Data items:
____

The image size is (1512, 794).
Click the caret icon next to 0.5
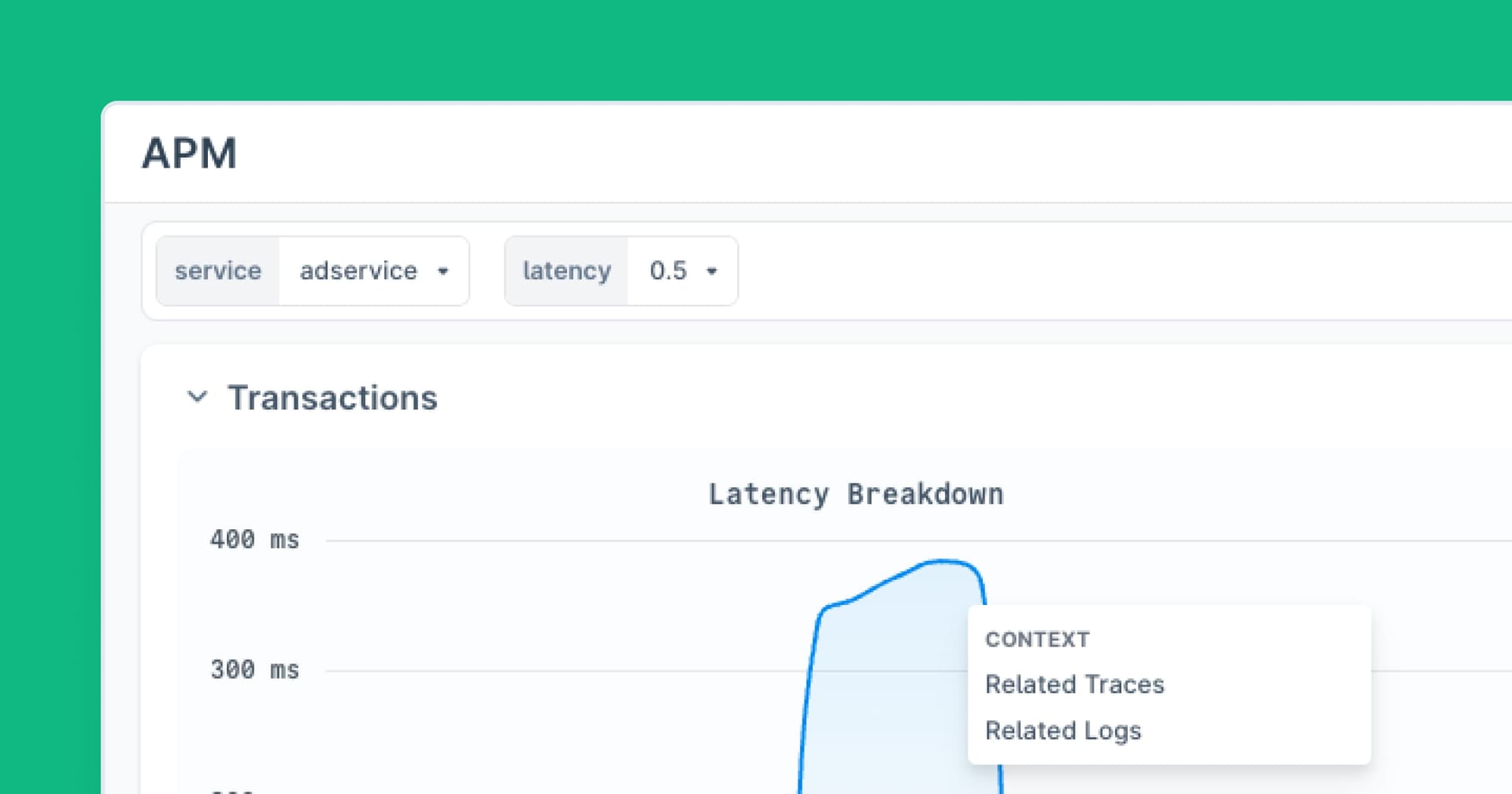click(x=711, y=271)
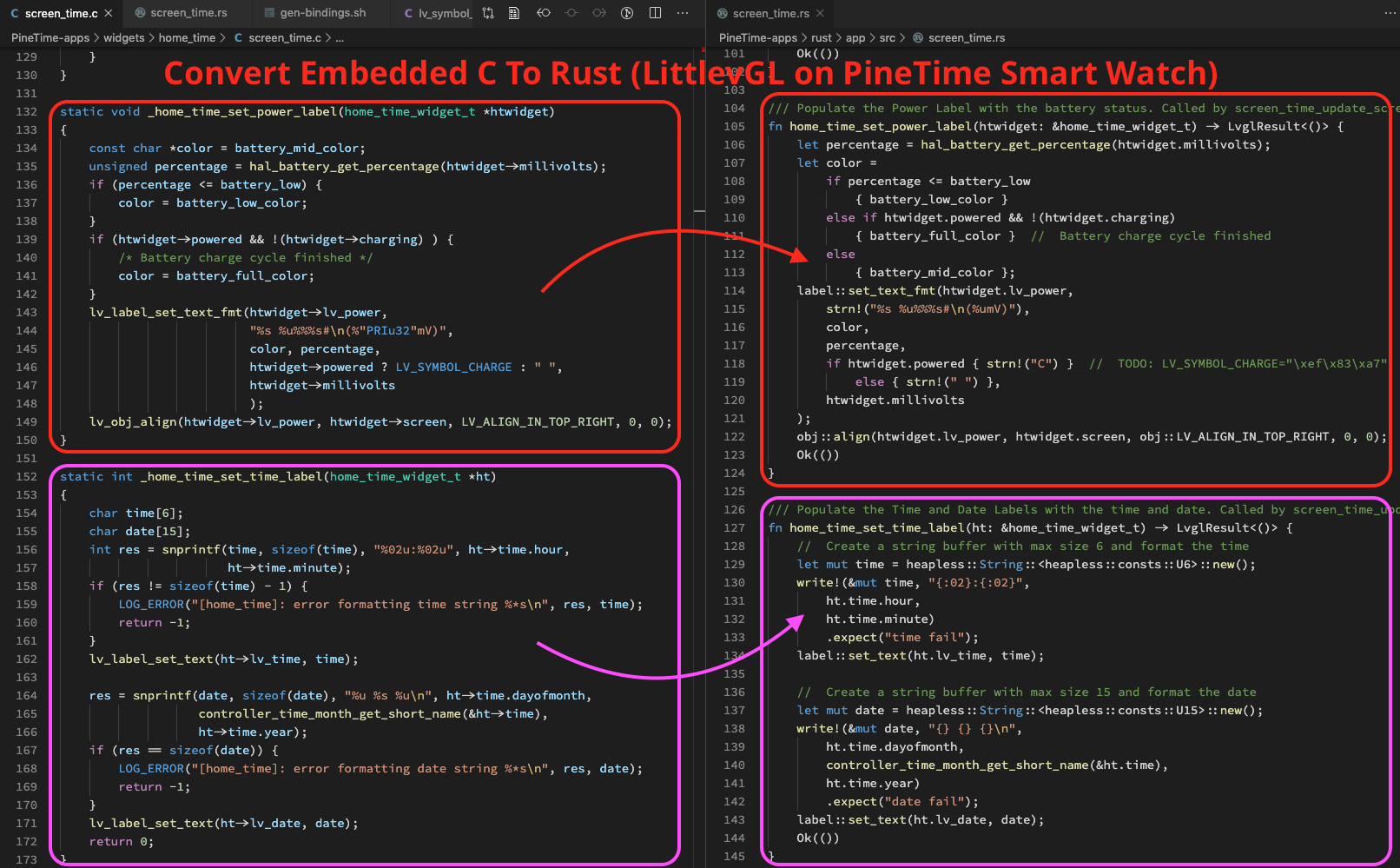Click the circular git icon beside split editor
Screen dimensions: 1400x868
[627, 13]
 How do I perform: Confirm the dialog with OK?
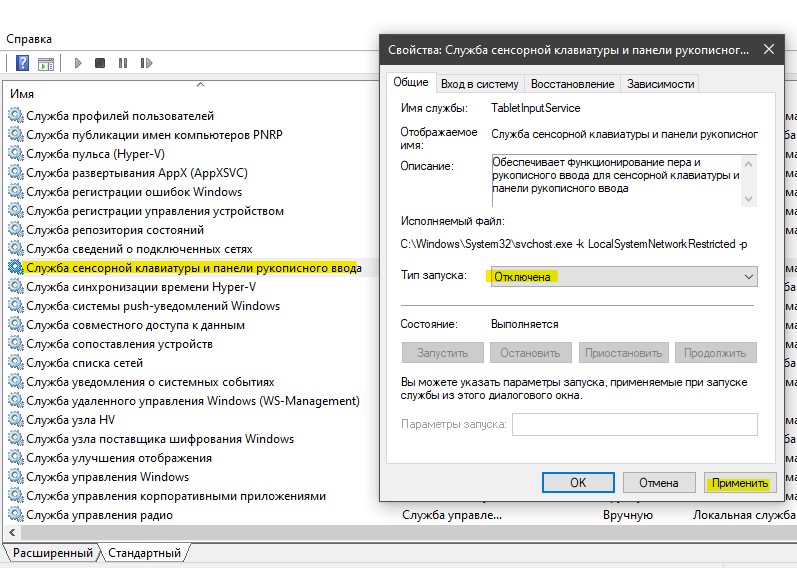tap(578, 483)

____

TASK DETAILS
Render every line in the rows above as a JSON list of strings, one string per line, skipping blank lines. Leave the pictures out.

FINAL ANSWER
[
  "The image size is (1512, 794).",
  "Click the caret icon next to 0.5",
  "click(x=711, y=271)",
  "Click the circular git icon beside split editor",
  "Screen dimensions: 1400x868",
  "[627, 13]",
  " How do I perform: Confirm the dialog with OK?",
  "tap(578, 483)"
]